Akiko and Dennis Tito Will Fly on Super Heavy Starship

Akiko and Dennis Tito are customers on SpaceX’s second circumlunar mission aboard Starship. The Titos announced Wednesday that they purchased two of a dozen seats on the second of SpaceX’s planned circumlunar flights later this decade. With the public announcement, Akiko Tito becomes the first woman confirmed to fly on Starship. The flight will last about a week, outbound to the Moon, passing within about 40 km of the surface and flying back. Ten other seats on Starship remain unsold and are available. Tito said he was not at liberty to disclose the price he paid.

There are now three Super Heavy Starship flights. Billionaire Jared Isaacman’s Polaris III mission, likely to low Earth orbit, which will be followed by Japanese billionaire Yusaku Maezawa’s “dearMoon” flight, the first human Starship flight around the Moon.

6 thoughts on “Akiko and Dennis Tito Will Fly on Super Heavy Starship”

  1. Maybe it’s not to early for SpaceX to start thinking about developing a system to produce oxygen by processing lunar regolith? That ought to be smaller and less complex than all the systems needed to mine water ice to produce both fuel AND oxygen, and can be used anywhere on the lunar surface.

    If it isn’t a lot harder to get a Starship into Mars orbit vs to going directly to the surface (both can aerobrake, but orbit requires propellant to rendezvous with a LOX tanker or with one of the moons), the lunar oxygen-from-regolith system might be applied on Phobos or Deimos.

    Then you could add LOX before landing – less mass from Earth or bigger safety margins or maybe faster transit.

    And you could add LOX in Mars orbit before returning to Earth – far less O2 mass to be carried up to orbit, hence less methane and O2 production required on the surface, hence a lot less energy production requirements for the initial automated Mars surface fuel/oxygen production system. And due to more sunlit hours near the moons, less total solar panel mass brought from Earth for ISRU propellant production.

  2. Two scheduled passenger lunar flights for the first crewed Starship emphasizes the fact that SpaceX will have a complete Lunar Transport system in place once it builds the two Artemis HLS landers for NASA’s mission. It will have cargo/tanker/propellant depot Starships and an established ability to refill Starships with propellant.

    SpaceX will be able to sell NASA, ESA, or anyone including private corporations and individuals a lunar base and transport to the moon.

    This capability will have just emerged from fulfilling the contracts for NASA and Maezawa without SpaceX specifically investing in it.

    • I think both are lunar rendezvous flights, not landings.

      But lunar landings aren’t that far off. SLS/Orion is still there on Artemis just for PR and saving face.

      Truth is, crew Dragon and lunar Starship could do everything in the Artemis mission profile. Launch Starship, refill it, then launch people on Dragon, dock with Starship and go to the Moon, land and return to meet Dragon again for returning to Earth (it can do it with a handful of people onboard). If there are fuel concerns, they could launch a dedicated lander into lunar orbit and send people in another Starship to dock with it, and do Artemis sans Orion/SLS.

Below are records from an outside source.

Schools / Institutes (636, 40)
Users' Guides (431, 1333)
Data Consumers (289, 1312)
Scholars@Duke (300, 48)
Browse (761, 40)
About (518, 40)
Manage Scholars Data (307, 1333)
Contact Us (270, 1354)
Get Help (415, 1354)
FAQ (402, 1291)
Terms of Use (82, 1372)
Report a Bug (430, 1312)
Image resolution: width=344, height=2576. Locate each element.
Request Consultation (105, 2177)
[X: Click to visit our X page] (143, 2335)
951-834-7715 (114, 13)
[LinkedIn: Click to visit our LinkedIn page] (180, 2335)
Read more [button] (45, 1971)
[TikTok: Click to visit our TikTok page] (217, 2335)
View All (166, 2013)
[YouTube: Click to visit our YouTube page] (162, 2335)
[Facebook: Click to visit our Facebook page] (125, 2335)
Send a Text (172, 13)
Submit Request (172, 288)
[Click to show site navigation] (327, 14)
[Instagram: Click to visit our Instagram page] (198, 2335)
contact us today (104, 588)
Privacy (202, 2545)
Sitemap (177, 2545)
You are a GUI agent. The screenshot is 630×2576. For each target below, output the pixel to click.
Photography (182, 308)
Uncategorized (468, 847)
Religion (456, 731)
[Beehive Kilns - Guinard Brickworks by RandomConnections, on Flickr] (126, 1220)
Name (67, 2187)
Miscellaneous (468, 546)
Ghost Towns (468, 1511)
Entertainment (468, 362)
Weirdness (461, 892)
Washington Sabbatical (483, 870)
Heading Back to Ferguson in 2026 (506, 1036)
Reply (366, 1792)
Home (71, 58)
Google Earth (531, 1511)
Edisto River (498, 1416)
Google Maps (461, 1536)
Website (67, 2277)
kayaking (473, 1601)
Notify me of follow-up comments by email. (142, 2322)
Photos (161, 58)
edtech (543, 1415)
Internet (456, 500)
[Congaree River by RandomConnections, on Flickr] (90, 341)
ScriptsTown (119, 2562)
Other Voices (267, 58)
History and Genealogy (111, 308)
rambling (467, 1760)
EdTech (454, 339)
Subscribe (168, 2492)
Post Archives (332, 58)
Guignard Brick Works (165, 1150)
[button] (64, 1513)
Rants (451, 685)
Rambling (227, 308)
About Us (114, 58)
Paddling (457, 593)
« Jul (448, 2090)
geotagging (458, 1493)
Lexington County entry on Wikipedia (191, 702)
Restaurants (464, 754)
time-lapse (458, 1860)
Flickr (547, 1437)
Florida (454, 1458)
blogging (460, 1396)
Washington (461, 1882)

      Artemis still will be useful, though, because they’ll get paid for testing the Starship lunar landing and return capability before sending anyone there.

      In the same way crew Dragon was paid and developed according to NASA’s wishes, but now serves them well for other paying customers.

  3. I would think that there ought to be an uncrewed abort at max-Q and test of re-entry and landing from lunar speeds first. I would prefer to see such early crewed mission send people to LEO via Dragon and down via Dragon before sticking passengers on Starship.

    • To be fair, there is nothing in the article that says that the crews won’t go into orbit using Falcon 9 and Dragon, only that they will fly (some around the Moon) on Starship.

      I’m not sure “abort at max-Q” is a useful test, but I expect to see uncrewed flights happening before the first crewed flight, which is Mr Isaacman’s.

      • I saw an article Wednesday or Thursday that said Tito claimed the whole trip was to be on Starship — no other vehicle involved. Might have been the article on Ars Technica, but I don’t recall clearly where I saw it.

        Of course, there is no guarantee the writer of that article got Tito’s quote correct, or even that Tito understands the mission profile completely.